Sunday, December 12, 2010
Monday, December 06, 2010
The heart wants what the heart wants
This is more or less what we mean when we say that the heart wants what it wants. When we have those primal desires (pleasure, sleep, power, food), we can act in ways that tend to hurt others and we can do it without really thinking. Romantic love is one of those primal needs. When in the thrall of romantic love (or even some combo of loneliness, addiction, or some other stress), people can make decisions they wouldn't normally make. They'll do things that hurt others. They'll even do things that hurt themselves.
Look at Brett Favre for instance. That man has lived in a storm of adulation, pleasure, and power for decades. He's clearly addicted to it. It takes a lot for him to give that up, and look at all the pain to his family and himself during this last year of his career. I think if there was any way to keep playing at the level he was, he'd do it and damn anyone that stood in his way.
I've been thinking about this a lot as I am going through the divorce process and figuring out my new relationship to my ex. Understanding this hasn't lessened the hurt of some of the things she has done and continues to do, but it helps me understand a little better what's going on and not lose my empathy. It helps me 'keep it classy' and keep my frontal lobe in the driver's seat (can't claim total success on that front but we are grading on a curve here).
The point? Take care of yourself. Get your rest. Eat well. You'll be better to the people around you. But also, understand this aspect of the human condition when judging the behavior of another. Wanting something desperately can make us do some funny things.
Sunday, November 28, 2010
hello again
Well, I'm going to renew the domain and will post at least one more post. So much has happened since my last post that its hard to think how to describe it. I'll try though...
I worked for Versata (the company that bought Alterpoint) through the Summer of 2009. It paid the bills and there were some positive aspects to the job, but it wasn't what I wanted. So, I jumped at an opportunity to work with a few old colleagues at Convio. I worked at Convio for about a year. I learned a lot, but unfortunately it wasn't a good fit for me culture-wise and my tenure there ended in September. Also, in September, my 11-year marriage to Cassie ended.

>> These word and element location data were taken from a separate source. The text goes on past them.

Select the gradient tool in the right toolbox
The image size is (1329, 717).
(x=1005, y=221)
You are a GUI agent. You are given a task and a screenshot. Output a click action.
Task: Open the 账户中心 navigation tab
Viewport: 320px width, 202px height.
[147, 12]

She moved into a house down the street and we're working through the details of a divorce. On the fortunate side, I began working at iControl in September (actually called uControl at the time, but we merged with iControl who was our main competitor) and this job has been a much better fit for me and a lot of fun. I've been travelling a good bit (tough since I really miss my kids), but the technology is very cool and I feel very excited about iControl's prospects.
That's all I have for now. I may take this blog in a different direction (thoughts on divorce with kids, dating as a newly single grownup, etc) in addition to talking about running. We'll have to see where this thing goes.